This is the first featured recipe from the IPython Cookbook, the definitive guide to high-performance scientific computing and data science in Python.
NumPy is the cornerstone of the scientific Python software stack. It provides a special data type optimized for vector computations, the
ndarray. This object is at the core of most algorithms in scientific numerical computing.
With NumPy arrays, you can achieve significant performance speedups over native Python, particularly when your computations follow the Single Instruction, Multiple Data (SIMD) paradigm. However, it is also possible to unintentionally write non-optimized code with NumPy.
In this featured recipe, we will see some tricks that can help you write optimized NumPy code. We will start by looking at ways to avoid unnecessary array copies in order to save time and memory. In that respect, we will need to dig into the internals of NumPy.
Learning to avoid unnecessary array copies
Computations with NumPy arrays may involve internal copies between blocks of memory. These copies are not always necessary, in which case they should be avoided. Here are a few tips that can help you optimize your code accordingly.
import numpy as np
Inspect the memory address of arrays
- The first step when looking for silent array copies is to find out the location of arrays in memory. The following function does just that:
def id(x): # This function returns the memory # block address of an array. return x.__array_interface__['data']
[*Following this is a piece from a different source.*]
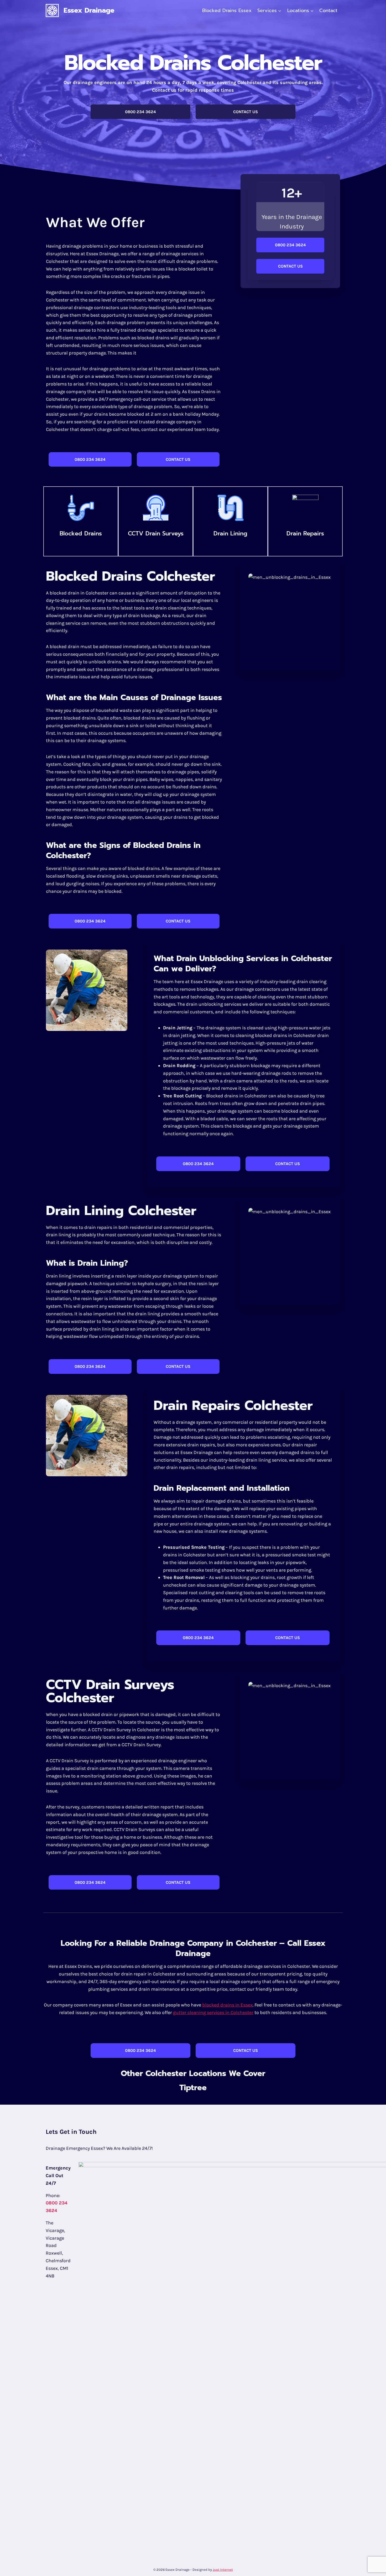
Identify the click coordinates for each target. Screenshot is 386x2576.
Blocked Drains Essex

- You may sometimes need to make a copy of an array, for instance if you need to manipulate an array while keeping an original copy in memory.
a = np.zeros(10); aid = id(a); aid
b = a.copy(); id(b) == aid
Two arrays with the same data location (as returned by
id) share the underlying data buffer. However, the opposite is only true if the arrays have the same offset (meaning that they have the same first element). Two shared arrays with different offsets will have slightly different memory locations, as shown in the following example:
In this recipe, we'll make sure to use this method with arrays that have the same offset. Here is a more reliable solution for finding out if two arrays share the same data:
def get_data_base(arr): """For a given Numpy array, finds the base array that "owns" the actual data.""" base = arr while isinstance(base.base, np.ndarray): base = base.base return base def arrays_share_data(x, y): return get_data_base(x) is get_data_base(y)
Thanks to Michael Droettboom for pointing out this precision and proposing this alternative solution.
In-place and implicit copy operations
- Array computations can involve in-place operations (first example below: the array is modified) or implicit-copy operations (second example: a new array is created).
a *= 2; id(a) == aid
c = a * 2; id(c) == aid
Be sure to choose the type of operation you actually need. Implicit-copy operations are significantly slower, as shown here:
%%timeit a = np.zeros(10000000) a *= 2
10 loops, best of 3: 19.2 ms per loop
%%timeit a = np.zeros(10000000) b = a * 2
10 loops, best of 3: 42.6 ms per loop
- Reshaping an array may or may not involve a copy. The reasons will be explained below. For instance, reshaping a 2D matrix does not involve a copy, unless it is transposed (or more generally non-contiguous):
a = np.zeros((10, 10)); aid = id(a); aid
Reshaping an array while preserving its order does not trigger a copy.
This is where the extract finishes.